DevOps is an exciting new philosophy being adopted by companies of all industries, but each vertical is drawn to it for different reasons. In IT, its main purpose is to decrease lead time: from application requests, to bug fixes, to product improvements, and to let users start using new capabilities sooner.
While DevOps provides a starting point for your strategy, how you accomplish this goal is up to you — lead time is most often reduced via a continuous delivery pipeline or by quickly deploying a canary release. In any case, the process should be automated to reduce waste from the development process, whether it be in the form of man-hours, over-provisioned resources, or unnecessary bugs. The goal, however, is not to present a flawless product, but rather craft an agile, robust process that can deliver workable solutions quickly and cost-effectively.
Through continual refinement, automated testing and deployment, and open communication, companies can revolutionize their IT maintenance, delivering the highest-quality product at the lowest possible cost.
While DevOps is growing increasingly popular, it has existed as a methodology for a relatively brief period of time. Less than eight years ago, at the Toronto Agile Conference, Patrick Debois famously introduced the topic of “Agile Development.” The term was introduced as a possible resolution to the inherent conflicts between traditional development and operations teams through continuous communication, refinement, and feedback. That presentation sparked a larger discourse about combining those two disciplines into a single, coherent “DevOps” process.
Of course, DevOps comes as a response to the “agile development” movement, and adopts many similar methodologies: namely, the focus on rapidly improving customer-facing applications through close collaboration; forgoing traditional “waterfall” approaches to development, in which teams would operationalize products based on top-down design criteria, but rarely receive feedback or the chance to refine; and automating the testing and delivery of software using web-based tools.
By adopting those key aspects, companies gain an unprecedented speed and agility of development.
Other benefits of DevOps include:
- Improved application performance and IT system response times
- Fast and accurate responses to customer issues
- Flexibility needed to respond to market changes
- Alignment between customer needs and developmental action
Because DevOps links two previously distinct processes, it likewise it doesn’t require one tool, but a dynamic set of tools that some refer to as a toolchain. These tools typically fit into the categories: code, build, test, package, release, configure, and monitor, but it generally depends on the structure and goals of your company which of these categories ought to be emphasized or downplayed, but monitoring is is always important.
Monitoring is Critical
Strong metrics and analytics are crucial to the testing phase of the development process.
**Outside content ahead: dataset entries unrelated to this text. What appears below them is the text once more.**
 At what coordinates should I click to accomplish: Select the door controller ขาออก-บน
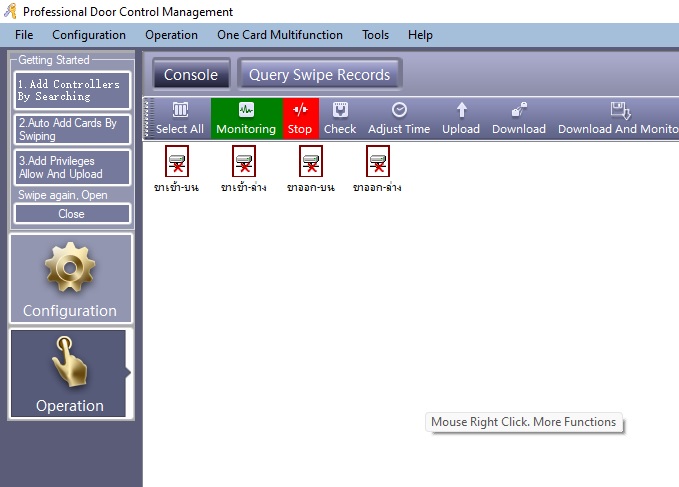pyautogui.click(x=311, y=169)
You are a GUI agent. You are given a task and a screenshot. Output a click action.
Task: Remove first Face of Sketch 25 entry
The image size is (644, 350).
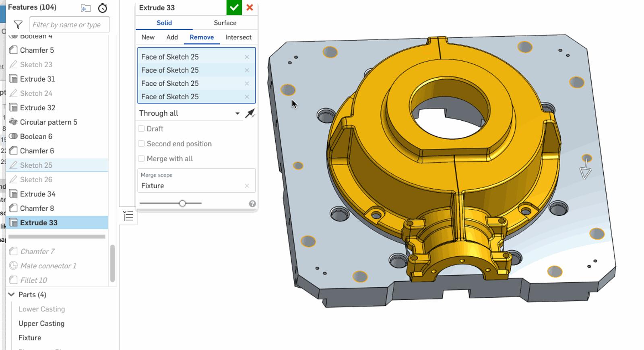247,57
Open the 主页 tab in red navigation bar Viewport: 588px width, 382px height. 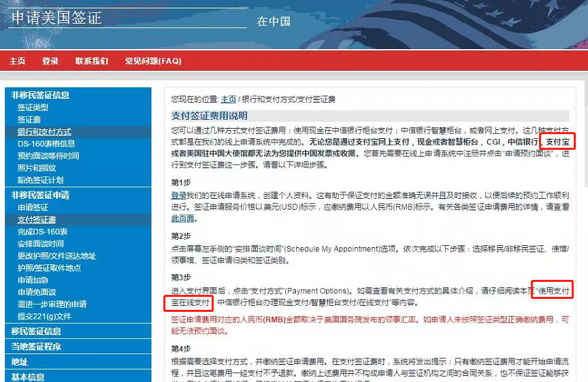(17, 61)
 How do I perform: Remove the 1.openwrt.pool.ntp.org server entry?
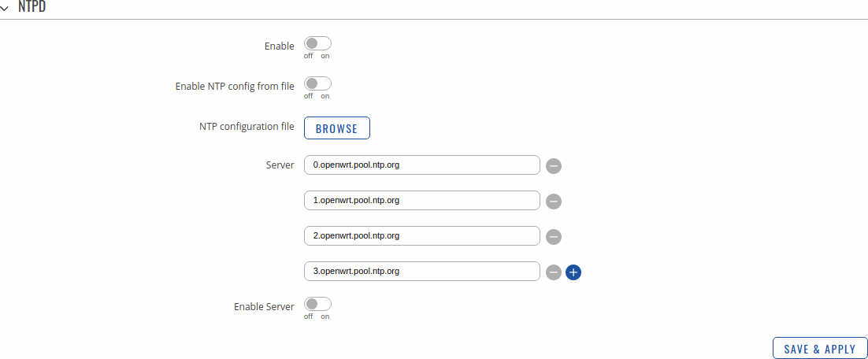[554, 202]
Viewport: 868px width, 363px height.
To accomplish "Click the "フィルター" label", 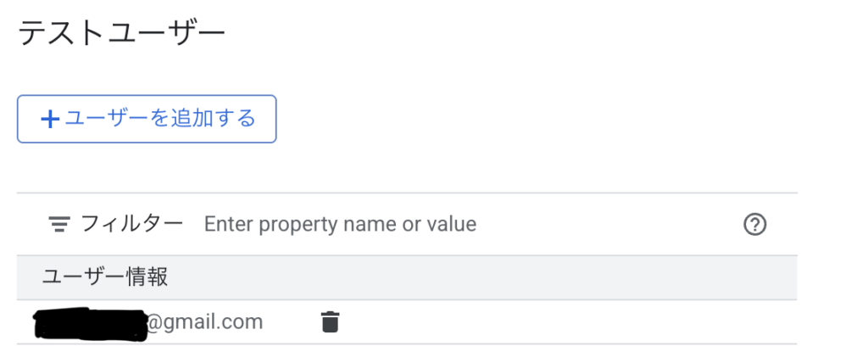I will 131,224.
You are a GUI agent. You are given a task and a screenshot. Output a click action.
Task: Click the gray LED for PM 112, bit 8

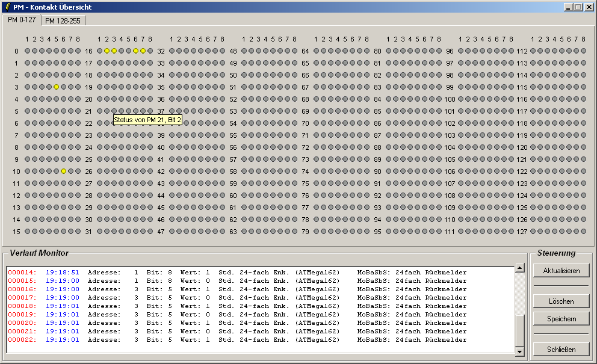[583, 51]
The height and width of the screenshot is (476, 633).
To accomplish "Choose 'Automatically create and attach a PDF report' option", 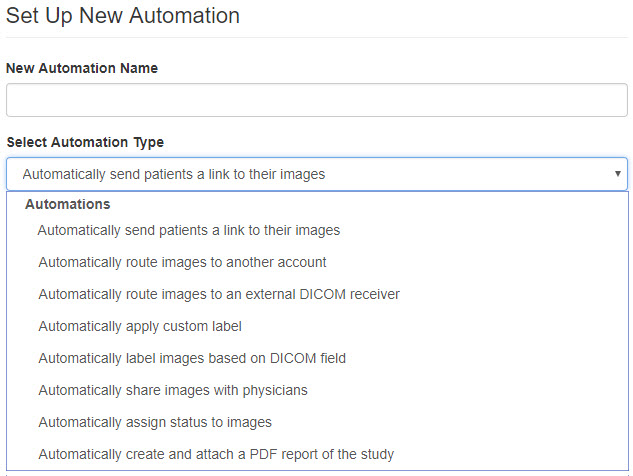I will 216,454.
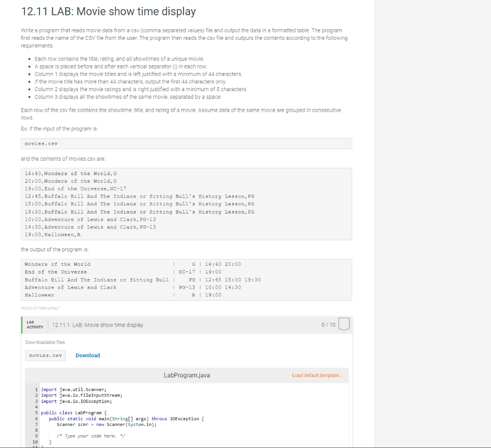The image size is (491, 448).
Task: Select the movies.csv input example box
Action: [186, 143]
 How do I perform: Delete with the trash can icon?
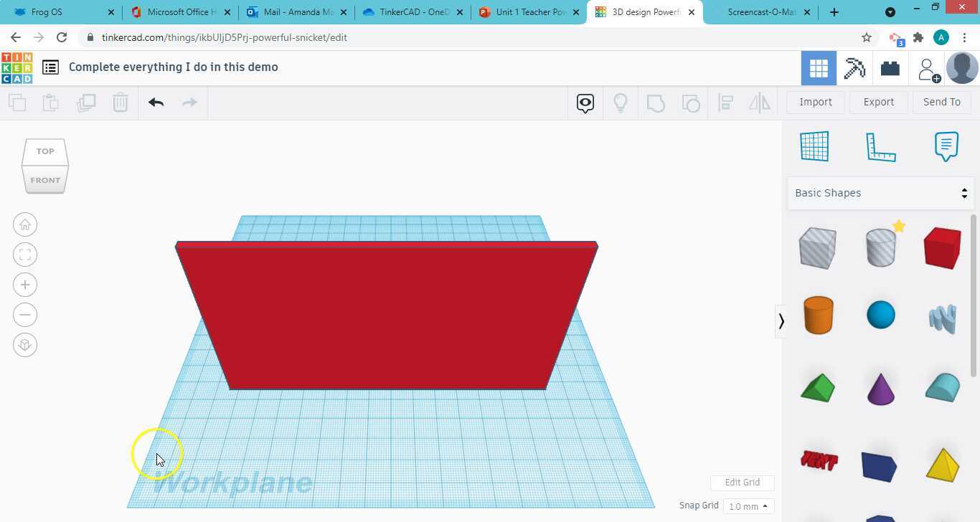click(120, 103)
Without strong monitoring tools, development teams are essentially “flying blind” as they roll out new application changes — no analysis means no clue as to how changes will affect utilization of CPU, memory, disc I/O performance and ultimately, cost of supporting the applications. While new iterations may perform well in a test environment, things can be different once the application is live.
Waiting for service demand to spike or for a customer complaint puts undo pressure on your operations team to resolve the issue before costs or user problems create serious consequences for the business. To avoid these scenarios, proper predictive modeling is necessary to accurately test how the application may behave once it is live in your environment. Too often, companies focus almost entirely on testing the response time of their applications. An effective monitoring tool should be able to determine not just how well an application is responding, but how much IT resource it uses to do so, as well. Even if an application’s response time is kept below a one-second threshold, for instance, it’s not cost-effective if it uses an impractical portion of server resources.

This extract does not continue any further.